Wednesday, October 21, 2009

Is it a kick in the ass, or a gift?

Did you ever agree to go out with someone that you didn't really want to go out with, but he was so persistent that you finally agreed, then he stands you up??? I really had this happen to me, by the way. I feel like it just happened again - I just found out I am getting displaced from my job where I really don't want to be. After two mergers, it finally happened. After the shock of it, I am thinking of it as a gift - I am ready to do this illustration thing full-force, and to me, this is a sign that it is time.

I've always thought that being a graphic designer is what I've always really wanted – well, not so much now. After college, I opted for being a designer instead of an illustrator because, among other reasons, I thought I could always design something and work in my illustrations into the design somehow. In the 25 years of doing this, it has only worked out that way about 2 or 3 times.

This is scary for me, but hopefully Barack (we're on a first name basis - in my dreams!) will convince those stubburn Republicans to pass the health care reform, so I won't have to get a job I hate just to have insurance (it's so ridiculous!)

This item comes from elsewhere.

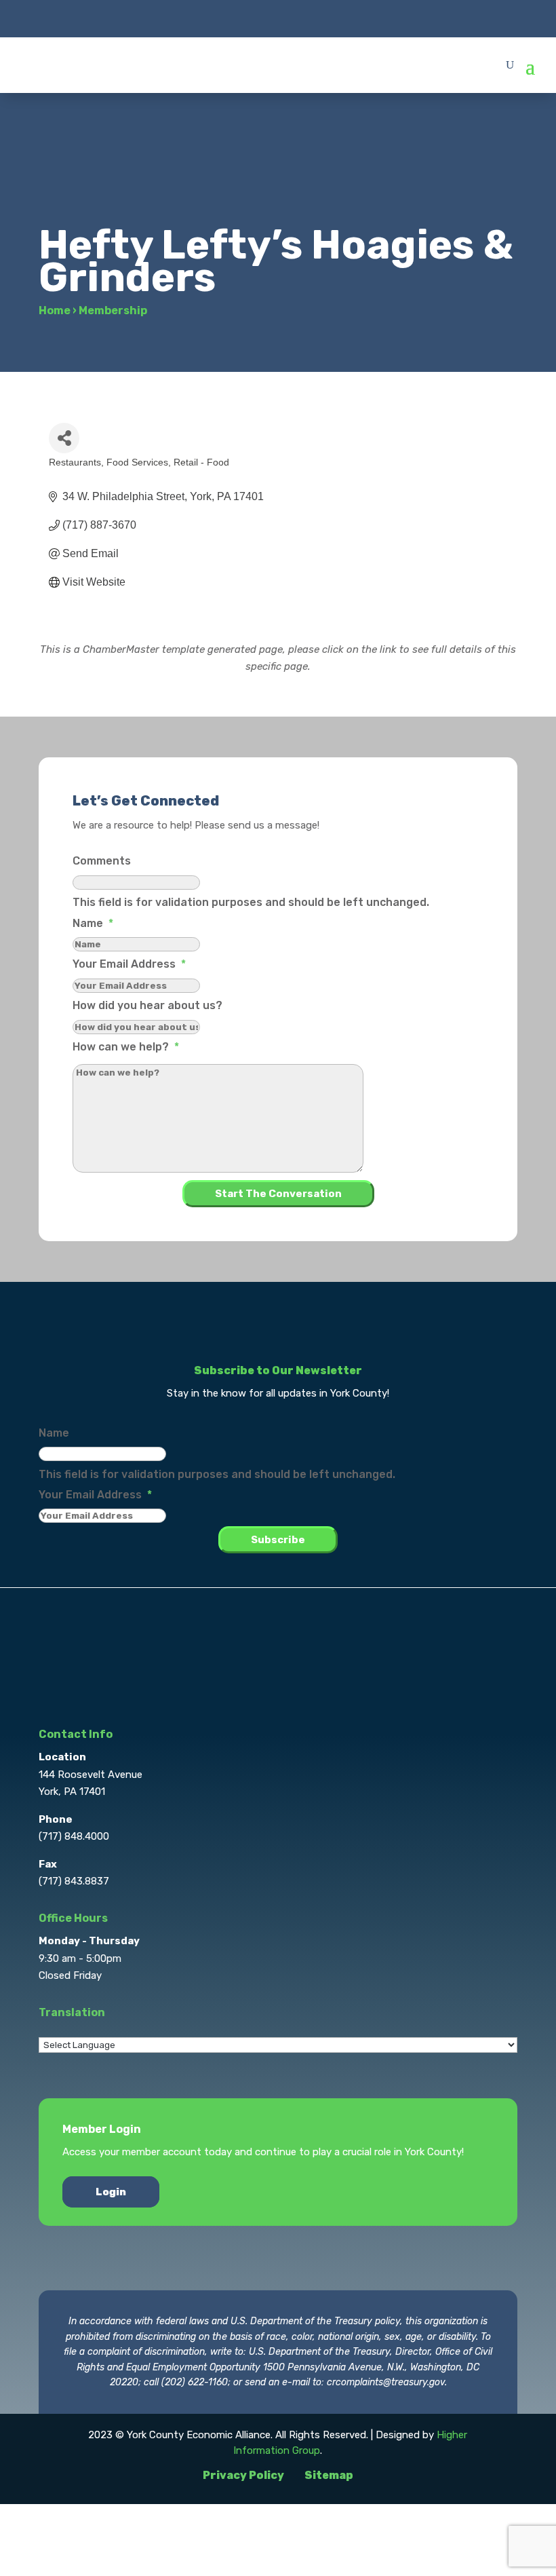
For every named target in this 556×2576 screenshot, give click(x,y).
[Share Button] (64, 438)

Any advice and encouragement is welcome!

4 comments:

Vanessa Brantley Newton said...

Well YOU KNOW WHAT I"M GOING TO SAY??? GO FOR IT!!! GO LONG AND GO HARD! and I will be supporting you all the way. Lynn I hear you so loud and clear. Sometime I think that certain situations come to make us move into the place where we need to be. I got the kick in the patootie when my husband of 16 years lost his job. He has been a stay at home dad for about 6 years now. After 9-11 everything went south for us. He worked as a Aerospace Engineer. Sounds nice don't it?? I got to stay at home with Zoe and buy all the craft stuff I wanted and every now and again do a craft. When the money dried up from unemployment I went to work for a while. Reproductive medicine. My boss HATED ME!!! I do mean HATE with the biggest H ever!!! She couldn't stand me and vowed to get ride of me and she did along with the rest of the staff. Never did anything to them, came to work on time, rain or shine, stayed late and everything. She hated me because she couldn't get a raise out me. Long story short. She fired me and I went to my first SCBWI convention and it changed my life. I thought about all the years I tried to fit in with corp America and failed each time.
I often say that God,in His wisdom, had to make me hungry because I would have never, ever have done it all on my own. I was content to to a wife and mommy. I am now the bread winner for my house and trust me girl it ain't easy, but It's the hardest work I've ever loved and even with it's disappointment here and there I am more than blessed to be doing the thing that I absolutely love! Thanks so much for your encouraging words and I am always here to encourage and lift you up as well beautiful!! YOU CAN DO IT!!!

Anonymous said...

I'm proud of your newfound attitude, especially in the face of this set back. I'm here for you.
Love,
Maxine

Anne said...

I'm here for moral support too! Just say the word if you need anything!
Anne

Vanessa Brantley Newton said...

I send you a great many hugs today babygirl!!!!